Controlled release of acetylsalicylic acid via hydroxyapatite prepared with different templates

Abstract

Drug delivery systems are systems that reduce the dose of a drug, extend the dosing interval, eliminate side effects, and ensure that the drug reaches the target tissue in a safe, controlled, and effective manner. Hydroxyapatite (HAP) is an inorganic material based on calcium phosphate and is an effective adsorbent with excellent biocompatibility and bioactivity due to its similarity to the mineral components of human bone. In this study, the adsorption and desorption behaviors of acetylsalicylic acid (ASA) from aqueous solutions were investigated on template-modified hydroxyapatite.

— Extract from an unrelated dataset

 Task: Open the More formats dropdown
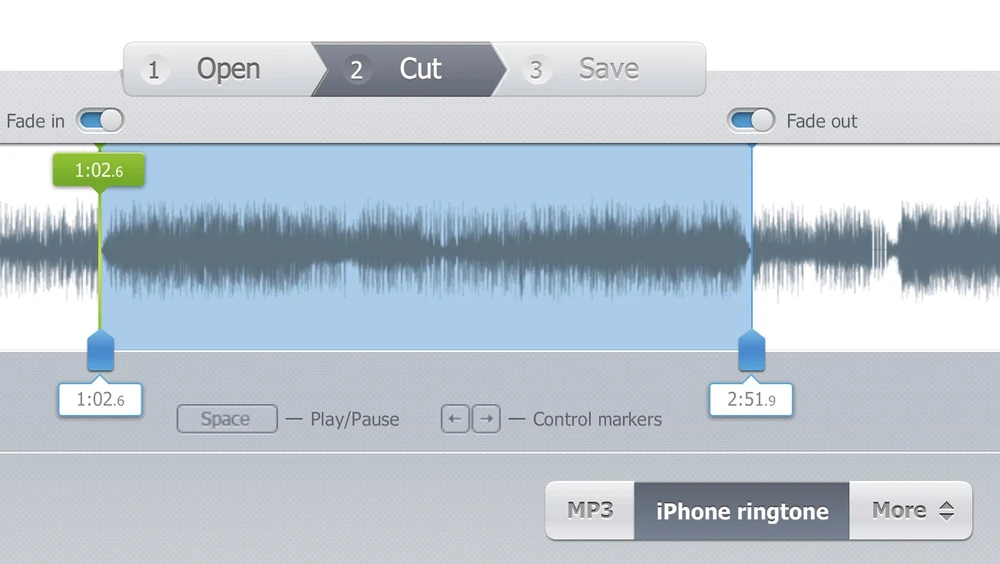pyautogui.click(x=911, y=510)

Hydroxyapatite (HAP) was synthesized by the chemical precipitation method and modified with various templates such as cetyltrimethylammonium bromide (CTAB), Pluronic® P-123 (P123), and Pluronic® F-127 (F127). X-ray diffraction (XRD), Brunauer–Emmett–Teller (BET), Fourier transform infrared spectroscopy (FT-IR), thermogravimetric analysis (TGA), and scanning electron microscopy (SEM) were used to characterize the synthesized HAP samples. Equilibrium adsorption isotherms and kinetics for ASA-HAP adsorption were studied and best represented by the Langmuir isotherm. The results suggest that HAP is suitable as an alternative carrier for the adsorption and controlled release of ASA. Maximum ASA loading conditions were selected as 35 °C, 60 min. 0.5 mg/mL ASA solution, and 3 mg adsorbent. The adsorption capacity of HAP was improved from 237.02 mg g⁻¹ to 280.27 mg g⁻¹ using CTAB as a template. The release amount was decreased from 82.99 to 68.03% in the modified samples of HAP and exhibits a more controlled release profile than the untreated samples of HAP.